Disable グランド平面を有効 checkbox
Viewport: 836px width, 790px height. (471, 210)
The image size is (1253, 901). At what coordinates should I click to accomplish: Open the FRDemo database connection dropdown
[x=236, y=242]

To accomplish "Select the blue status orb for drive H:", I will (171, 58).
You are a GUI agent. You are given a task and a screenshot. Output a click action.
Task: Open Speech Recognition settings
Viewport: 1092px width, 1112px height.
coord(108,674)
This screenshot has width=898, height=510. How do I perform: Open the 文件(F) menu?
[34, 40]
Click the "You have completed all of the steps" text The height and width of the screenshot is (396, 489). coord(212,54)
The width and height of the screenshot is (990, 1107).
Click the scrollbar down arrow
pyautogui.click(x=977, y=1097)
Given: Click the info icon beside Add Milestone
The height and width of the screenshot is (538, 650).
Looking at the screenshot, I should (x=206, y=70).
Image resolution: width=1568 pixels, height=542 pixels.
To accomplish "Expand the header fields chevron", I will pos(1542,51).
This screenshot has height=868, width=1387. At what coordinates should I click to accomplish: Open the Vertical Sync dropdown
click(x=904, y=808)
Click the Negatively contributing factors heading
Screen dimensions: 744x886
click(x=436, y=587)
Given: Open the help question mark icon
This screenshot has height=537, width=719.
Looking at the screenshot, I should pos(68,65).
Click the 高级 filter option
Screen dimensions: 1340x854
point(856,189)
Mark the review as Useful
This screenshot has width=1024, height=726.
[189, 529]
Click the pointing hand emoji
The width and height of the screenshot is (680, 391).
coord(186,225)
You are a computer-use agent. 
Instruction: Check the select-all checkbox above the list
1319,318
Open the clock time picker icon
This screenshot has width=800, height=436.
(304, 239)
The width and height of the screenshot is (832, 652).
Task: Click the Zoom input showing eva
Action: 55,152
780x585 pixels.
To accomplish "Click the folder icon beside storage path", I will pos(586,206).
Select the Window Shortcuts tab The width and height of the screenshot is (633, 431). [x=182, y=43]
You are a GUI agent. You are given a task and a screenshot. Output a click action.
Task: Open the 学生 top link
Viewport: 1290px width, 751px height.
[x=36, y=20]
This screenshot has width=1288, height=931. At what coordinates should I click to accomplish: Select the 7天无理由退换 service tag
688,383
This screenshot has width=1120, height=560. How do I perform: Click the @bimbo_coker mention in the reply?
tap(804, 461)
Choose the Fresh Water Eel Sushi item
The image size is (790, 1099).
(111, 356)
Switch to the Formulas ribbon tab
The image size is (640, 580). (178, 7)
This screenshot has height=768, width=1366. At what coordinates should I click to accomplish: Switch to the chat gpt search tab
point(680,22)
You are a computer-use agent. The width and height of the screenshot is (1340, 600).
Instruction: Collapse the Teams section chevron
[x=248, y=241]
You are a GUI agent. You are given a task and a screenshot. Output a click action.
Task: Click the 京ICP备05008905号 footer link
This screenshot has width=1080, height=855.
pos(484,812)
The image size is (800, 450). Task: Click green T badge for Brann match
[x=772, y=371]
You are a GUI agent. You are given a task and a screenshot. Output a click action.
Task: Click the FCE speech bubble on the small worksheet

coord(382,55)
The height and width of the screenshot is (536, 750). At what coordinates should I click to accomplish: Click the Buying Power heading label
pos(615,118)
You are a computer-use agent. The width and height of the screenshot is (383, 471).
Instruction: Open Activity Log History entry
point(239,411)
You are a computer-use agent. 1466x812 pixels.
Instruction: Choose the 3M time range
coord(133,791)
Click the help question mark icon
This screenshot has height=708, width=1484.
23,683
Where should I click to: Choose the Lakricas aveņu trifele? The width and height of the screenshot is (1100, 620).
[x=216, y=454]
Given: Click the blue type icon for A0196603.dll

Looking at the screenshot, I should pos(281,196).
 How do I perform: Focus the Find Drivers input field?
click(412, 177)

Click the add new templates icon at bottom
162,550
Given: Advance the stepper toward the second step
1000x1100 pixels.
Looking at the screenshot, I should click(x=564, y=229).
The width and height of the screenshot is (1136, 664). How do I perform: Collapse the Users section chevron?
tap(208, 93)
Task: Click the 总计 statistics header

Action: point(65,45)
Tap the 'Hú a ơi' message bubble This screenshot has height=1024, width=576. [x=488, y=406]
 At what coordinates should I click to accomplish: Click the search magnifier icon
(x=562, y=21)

= About this task =
Go through the entries above and copy each line with "beside" in it.

= Exercise solution =
Given: Click the info icon beside Add Milestone
To accomplish "Click the folder icon beside storage path", I will pos(586,206).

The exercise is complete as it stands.